Я думаю, что и 1610-й — тоже. И 1385-й. И 1237-й. Только все это более или менее забытые Катастрофы.
«О Катастрофе у каждого своя история. Масса мемуаров. Но мемуары дело такое: ты написал и избавился. Литература — это нечто иное. Мемуаров о Катастрофе много, литературы на иврите о ней — почти нет. Почему? Ведь треть нашего народа уничтожена. Уцелевшие свидетели добрались до Израиля. Мемуары ими написаны, а литературы — нет. Почему?»
Потому что литература появляется тогда, когда появляются люди, готовые ее воспринять. Дело не в том, что нет писателей, а в том, что нет читателей.
В СССР о Великой Отечественной войне были написаны горы мемуаристики и тонны литературы, остававшейся «внутри ситуации». Чувствовалось, что нет вершины, которая поднялась бы надо всем. Помню диалог во время читательской конференции по «военной прозе».
Вопрос из зала:
— Почему об этой великой войне не написано ничего, равного «Войне и миру»?
Ответ:
— Потому что среди нас с вами нет ни Андрея Болконского, ни Пьера Безухова, ни Николая Ростова.
Когда появился роман Гроссмана «Жизнь и судьба», вопрос отпал. Значит, «среди нас с вами» выросли люди, способные понять и драму партийца-коминтерновца Крымова, и драму «военспеца» Новикова, и драму ученого Штрума. Не порознь: того, другого, третьего, а — общую нашу драму. Появилась Литература.
«Воспоминания о Катастрофе — живут как бы в глубоком подвале, куда каждый спускается в одиночку. Об этом не говорят не только друг с другом, но и сами с собой. Я и не пытался писать о себе — таких историй в нашей стране более полумиллиона, есть и пострашнее, — я хотел понять смысл. Если нет смысла, зачем все это?..»
Какой смысл в гибели? В унижении? В том, что ты бессилен, не можешь ничего поправить?
А какой смысл во фразе: «Блаженны нищие духом»? Не телом, заметьте, духом! Вроде бы уж духом-то надо бы богатеть и усиливаться. Пользу неуязвимости можно на пальцах доказать. Но нельзя доказать пользу уязвимости. Это абсурд — в него можно только верить. Испытывать духом бессилие, измерять духом бездну нищеты — зачем? Затем, что абсурд жизни все равно настигнет. Все равно придется все это измерить. Достаточно вжиться в факт смерти даже одного человека…

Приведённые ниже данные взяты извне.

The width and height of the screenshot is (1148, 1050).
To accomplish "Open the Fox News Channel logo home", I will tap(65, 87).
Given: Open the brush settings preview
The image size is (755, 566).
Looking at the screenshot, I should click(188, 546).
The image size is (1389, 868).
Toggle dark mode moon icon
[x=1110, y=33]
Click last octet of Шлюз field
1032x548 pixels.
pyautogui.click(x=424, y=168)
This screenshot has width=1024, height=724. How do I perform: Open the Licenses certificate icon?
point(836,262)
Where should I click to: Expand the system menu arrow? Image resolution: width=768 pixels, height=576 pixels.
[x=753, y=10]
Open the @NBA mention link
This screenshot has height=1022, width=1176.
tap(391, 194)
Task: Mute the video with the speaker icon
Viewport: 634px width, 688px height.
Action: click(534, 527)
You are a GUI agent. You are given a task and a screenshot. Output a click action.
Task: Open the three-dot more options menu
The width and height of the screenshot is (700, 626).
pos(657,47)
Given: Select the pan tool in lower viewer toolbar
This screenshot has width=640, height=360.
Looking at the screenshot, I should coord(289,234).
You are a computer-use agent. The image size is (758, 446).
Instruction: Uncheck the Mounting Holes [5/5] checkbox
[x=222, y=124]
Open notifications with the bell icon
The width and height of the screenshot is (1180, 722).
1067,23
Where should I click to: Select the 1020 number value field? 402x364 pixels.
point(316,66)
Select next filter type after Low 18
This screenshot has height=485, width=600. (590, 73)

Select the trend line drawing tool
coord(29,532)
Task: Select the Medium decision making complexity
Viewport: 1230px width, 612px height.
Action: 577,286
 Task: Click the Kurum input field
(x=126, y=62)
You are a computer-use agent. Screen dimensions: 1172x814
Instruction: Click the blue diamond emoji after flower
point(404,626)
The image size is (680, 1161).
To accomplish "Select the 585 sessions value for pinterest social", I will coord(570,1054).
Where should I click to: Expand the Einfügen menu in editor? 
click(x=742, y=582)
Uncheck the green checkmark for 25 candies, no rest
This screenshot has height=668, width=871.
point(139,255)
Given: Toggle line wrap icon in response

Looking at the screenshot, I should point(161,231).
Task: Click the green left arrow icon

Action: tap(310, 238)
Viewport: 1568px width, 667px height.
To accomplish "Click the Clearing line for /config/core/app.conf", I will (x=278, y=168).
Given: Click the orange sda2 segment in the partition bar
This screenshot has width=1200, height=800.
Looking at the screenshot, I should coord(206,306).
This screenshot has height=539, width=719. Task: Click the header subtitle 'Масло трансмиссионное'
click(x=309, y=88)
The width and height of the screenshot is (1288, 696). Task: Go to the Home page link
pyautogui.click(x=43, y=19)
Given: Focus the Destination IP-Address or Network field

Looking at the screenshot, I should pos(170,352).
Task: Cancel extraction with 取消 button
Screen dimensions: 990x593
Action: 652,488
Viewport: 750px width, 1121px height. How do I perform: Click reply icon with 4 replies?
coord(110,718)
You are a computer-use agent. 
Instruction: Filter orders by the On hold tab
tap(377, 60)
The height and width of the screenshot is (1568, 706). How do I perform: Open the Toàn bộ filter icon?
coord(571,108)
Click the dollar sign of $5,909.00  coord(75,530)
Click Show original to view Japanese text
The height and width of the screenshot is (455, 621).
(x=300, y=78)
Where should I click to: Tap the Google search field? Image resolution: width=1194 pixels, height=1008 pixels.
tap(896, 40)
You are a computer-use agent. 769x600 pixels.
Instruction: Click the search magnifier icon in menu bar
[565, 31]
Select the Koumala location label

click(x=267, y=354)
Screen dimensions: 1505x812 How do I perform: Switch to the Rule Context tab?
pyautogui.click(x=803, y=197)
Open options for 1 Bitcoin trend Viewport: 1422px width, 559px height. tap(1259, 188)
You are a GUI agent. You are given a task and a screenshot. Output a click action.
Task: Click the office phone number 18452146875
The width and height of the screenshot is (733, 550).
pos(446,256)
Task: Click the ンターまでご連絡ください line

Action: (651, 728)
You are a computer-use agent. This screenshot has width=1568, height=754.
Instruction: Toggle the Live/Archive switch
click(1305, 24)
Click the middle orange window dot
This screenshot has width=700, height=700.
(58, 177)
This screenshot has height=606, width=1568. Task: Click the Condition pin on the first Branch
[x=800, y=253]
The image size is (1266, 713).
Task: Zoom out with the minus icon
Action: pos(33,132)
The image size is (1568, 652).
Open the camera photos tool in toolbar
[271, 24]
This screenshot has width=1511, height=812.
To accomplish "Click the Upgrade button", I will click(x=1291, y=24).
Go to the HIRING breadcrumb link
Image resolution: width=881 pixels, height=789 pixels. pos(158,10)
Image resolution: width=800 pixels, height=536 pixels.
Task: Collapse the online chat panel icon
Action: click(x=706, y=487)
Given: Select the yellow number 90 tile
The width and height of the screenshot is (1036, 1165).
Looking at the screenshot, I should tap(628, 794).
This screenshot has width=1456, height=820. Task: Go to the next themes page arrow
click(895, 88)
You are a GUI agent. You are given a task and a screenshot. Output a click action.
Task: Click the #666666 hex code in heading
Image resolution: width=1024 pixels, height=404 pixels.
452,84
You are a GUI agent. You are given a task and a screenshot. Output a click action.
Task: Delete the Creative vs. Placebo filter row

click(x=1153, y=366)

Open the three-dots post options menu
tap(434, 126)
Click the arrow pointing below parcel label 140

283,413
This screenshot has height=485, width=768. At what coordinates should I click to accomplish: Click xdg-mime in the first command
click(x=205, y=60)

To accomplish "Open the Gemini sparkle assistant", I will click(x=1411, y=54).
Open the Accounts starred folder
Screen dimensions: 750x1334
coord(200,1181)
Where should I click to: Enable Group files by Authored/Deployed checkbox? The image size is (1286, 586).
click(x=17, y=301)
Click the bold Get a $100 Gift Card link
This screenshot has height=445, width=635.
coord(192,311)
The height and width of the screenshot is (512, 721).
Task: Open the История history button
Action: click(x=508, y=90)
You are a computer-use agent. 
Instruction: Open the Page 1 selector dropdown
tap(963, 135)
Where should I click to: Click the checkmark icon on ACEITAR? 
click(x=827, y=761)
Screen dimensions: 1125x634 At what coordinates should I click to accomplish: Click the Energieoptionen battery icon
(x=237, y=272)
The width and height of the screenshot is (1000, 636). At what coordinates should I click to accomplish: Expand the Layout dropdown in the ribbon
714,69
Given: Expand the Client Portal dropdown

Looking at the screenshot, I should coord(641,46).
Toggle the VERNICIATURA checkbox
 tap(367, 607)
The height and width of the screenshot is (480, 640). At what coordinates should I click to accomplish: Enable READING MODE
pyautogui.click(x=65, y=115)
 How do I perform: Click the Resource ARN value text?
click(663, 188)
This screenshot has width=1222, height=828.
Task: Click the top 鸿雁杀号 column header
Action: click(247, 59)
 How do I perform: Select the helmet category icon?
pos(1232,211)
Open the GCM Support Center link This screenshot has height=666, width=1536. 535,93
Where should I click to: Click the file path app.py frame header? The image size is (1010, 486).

«Мы не можем постичь смерть одного ребенка — как постичь смерть миллионов? Наше сознание вытесняет Катастрофу, не принимает, отметает всякие разговоры о ней. Те, кто пережил Катастрофу, пережили ее лично. И этот личный опыт, каким-то особым, уникальным образом преломленный, может стать литературой… Смысл — вот что важно для создания литературы… Как сделать так, чтобы то, что случилось с Ициком или Мойше, обрело универсальный смысл? Как найти эту „точку схода“, мельчайшую крупицу, микроскопический кристалл, где собралась вся трагедия?»
Для этого надо, чтобы сыновья Ицика и Мойше, вышедшие победителями из «шестидневной войны», и внуки их, переназвавшиеся Амирами-Шамирами, захотели вжиться душой в драму дедов. Тогда микроскопическая крупица станет кристаллом, через который засветится Смысл.
Смысл — это не избавление от боли, а боль, ставшая твоим «Я». Твое «Я» и есть Смысл, все остальное бессмыслица.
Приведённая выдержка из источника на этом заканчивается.